My own files are, as my husband says, “out of control”. There are files for the mortgage, files for the house insurance, files for utility bills, files for school stuff and files for home stuff, files for birth certificates and bank statements and car loans.
Then there’s my work files, bulging with cuttings, contracts of employment, letters, notes and payslips.
And on top of this there’s ‘miscellaneous’, a heady mix of TV licences, medical information, holiday bookings, central heating instructions, and countless other bumf.
This may make me sound like an orderly person, but while the files are labelled and easy to locate, their contents – which are spilling out of their clips – are anything but. It took me an hour, recently, to find my daughter’s National Insurance number, and I spent three hours searching for our microwave guarantee when it developed a fault.
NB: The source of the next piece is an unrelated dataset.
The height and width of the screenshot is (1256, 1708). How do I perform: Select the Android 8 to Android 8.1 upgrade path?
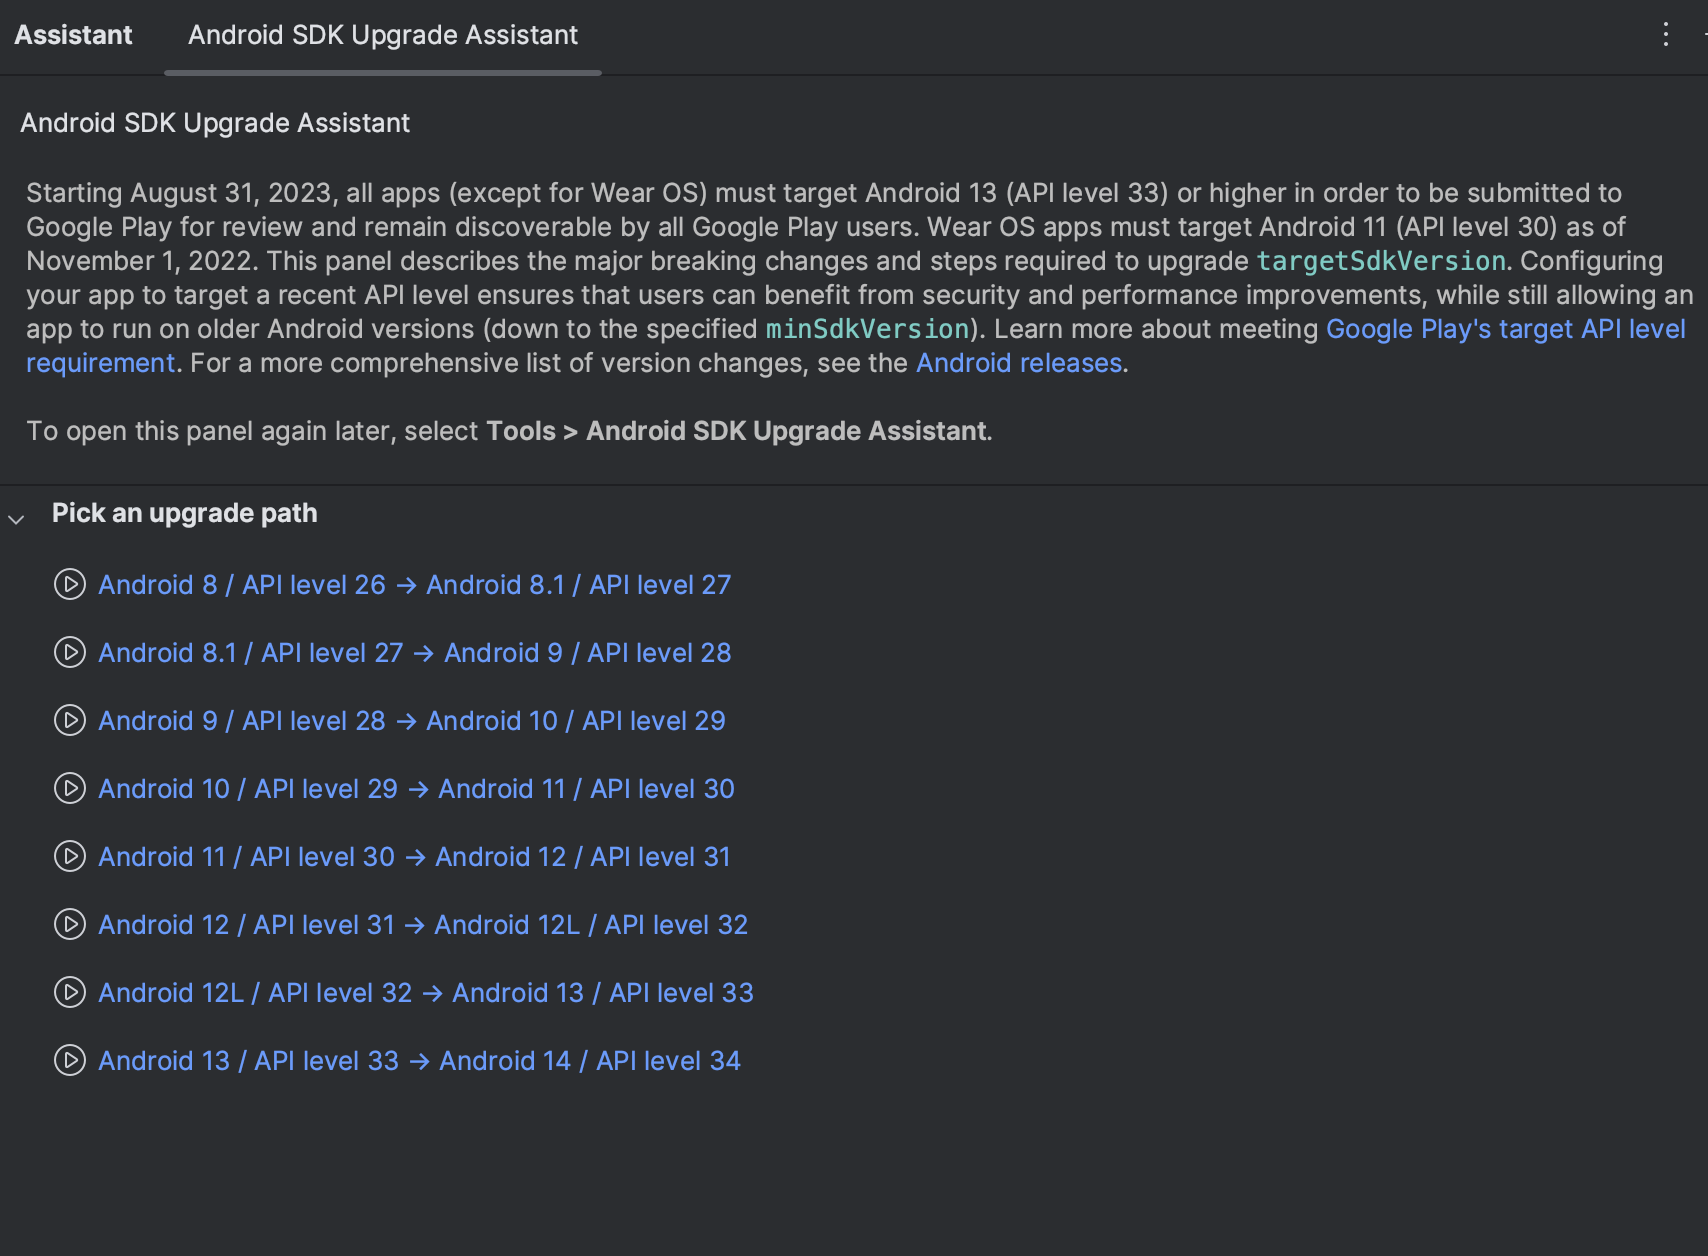(x=414, y=585)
Research has shown that everyone wastes around two hours a year looking for paperwork – I beat that in one day.
That’s why I’m throwing my energies into National Organise Your Files Week. Okay, it takes place in America – we’re not sufficiently organised to hold such an event here – but that doesn’t matter. It’s still going to act as a springboard to a spate of frenzied sorting.
But where to start? I’ll need to go through each file – do I really need bills from Yorkshire Electricity Board, statements from the Trustee Savings Bank, British Rail timetables and instructions for a Betamax Video Cassette Recorder?
We seem to have dozens of life insurance documents scattered throughout a number of different files – but who has what and why needs addressing. We’re probably paying way too much for massively outdated policies.
Looking at my files, I feel I’m drowning. I envy my neighbour, who keeps just two or three things in neat folders. She’s in her eighties, and I’m hoping that as I get older, I’ll be able to discard most of my files and liberate myself. In the meantime, I need a secretary.